Funes Mori e Cirigliano, ecco chi sono gli obiettivi dell’Inter

Funes Mori e Cirigliano, ecco chi sono gli obiettivi dell’Inter

di Daniele Mari, @marifcinter

L’Inter, come altre squadre italiane, era in tribuna per assistere al Superclasico River-Boca con il capo degli osservatori Valentino Angeloni. Nel mirino i due fratelli Funes Mori e il regista Cirigliano. Gianluca Di Marzio presenta i tre:

“Tango e pallone. Il cuore del fùtbol batte in Argentina. A Mendoza, Argentina centro-occidentale, comincia la favola di due gemelli, uniti dallo stesso destino: il pallone. Rogelio e Ramiro Funes Mori, un marchio di famiglia. E una storia da raccontare. Nel 2001, la famiglia Funes Mori si trasferì a Dallas, negli Stati Uniti, in cerca dell’occasione giusta. Che arrivò nel 2008, quando i due gemelli parteciparono al reality Sueño MLS, con in palio l’ingresso nelle giovanili del Dallas. Tra 2.000 partecipanti, i due Funes Mori arrivano tra i 5 finalisti: a vincere fu Rogelio. Prima un provino con il Chelsea, poi la chiamata del River. E la realizzazione del sogno che avevano fin da bambini. Ora Ramiro e Rogelio giocano entrambi nel River Plate, molte società li stanno seguendo. Nel Superclasico contro il Boca, c’era anche Valentino Angeloni a osservarli per l’Inter. Oltre a Preiti per il Parma e a Ribalta per la Juventus.

Il difensore Ramiro, però, si è rotto il legamento crociato anteriore del ginocchio sinistro. Un grave infortunio che lo terrà fuori a lungo, per oltre sei mesi. Per El Mellizo, il gemello, il mercato è rinviato al prossimo giugno, in attesa di tornare al 100%. Pierpaolo Marino ci ha pensato per l’Atalanta, i riflettori del calciomercato si potranno riaccendere in estate. Per ora, quindi, gli occhi sono tutti per suo fratello Rogelio.

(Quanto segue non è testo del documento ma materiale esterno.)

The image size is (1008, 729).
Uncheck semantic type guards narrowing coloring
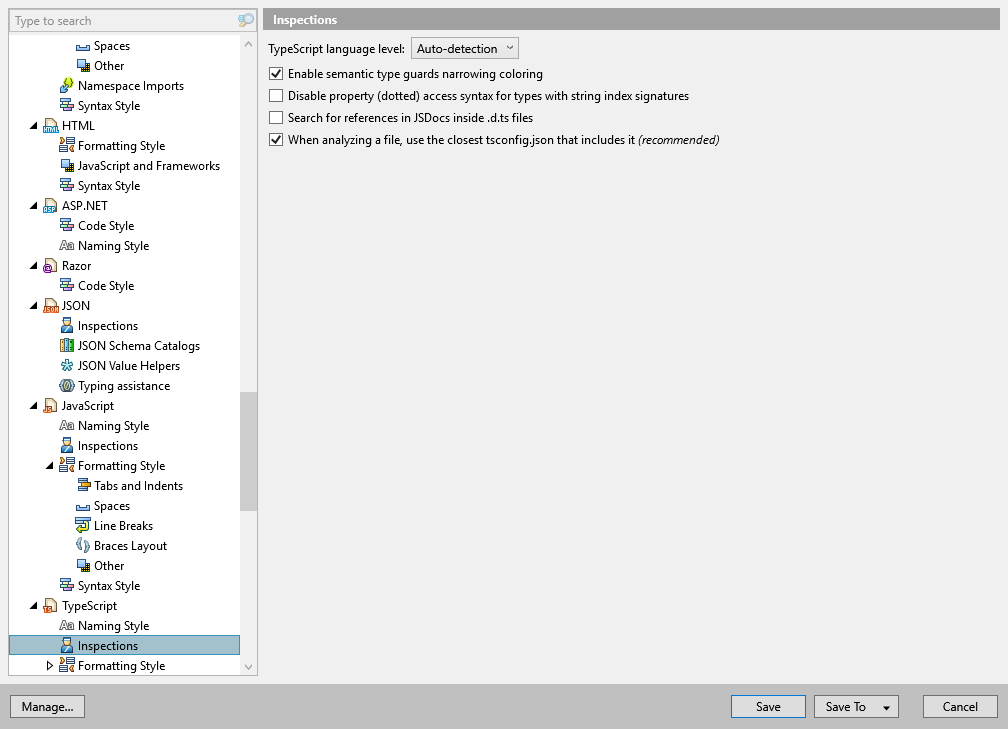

E’ una prima punta forte fisicamente, è alto un metro e 85 e ha un buon senso del gol. Era stato accostato alla Fiorentina, ora è nel mirino dell’Inter. In stagione ha segnato 4 gol in 11 partite con la maglia del River.

Con il Millionarios gioca anche Ezequiel Cirigliano, Angeloni al Monumental ha osservato anche lui. Il playmaker, classe ’92, non ha però convinto fino in fondo: dovrà essere rivisto. Cirigliano piaceva alla Lazio, è stato accostato anche a Roma e Napoli. E’ argentino, ma ha anche il passaporto italiano: un motivo in più per seguirlo da vicino. In stagione ha giocato 8 partite, è titolare nella Selecciòn Under 20. Classe e piedi buoni in vetrina, il futuro di Cirigliano può essere in Italia. Tango, fùtbol e calciomercato: occhi puntati sull’Argentina.”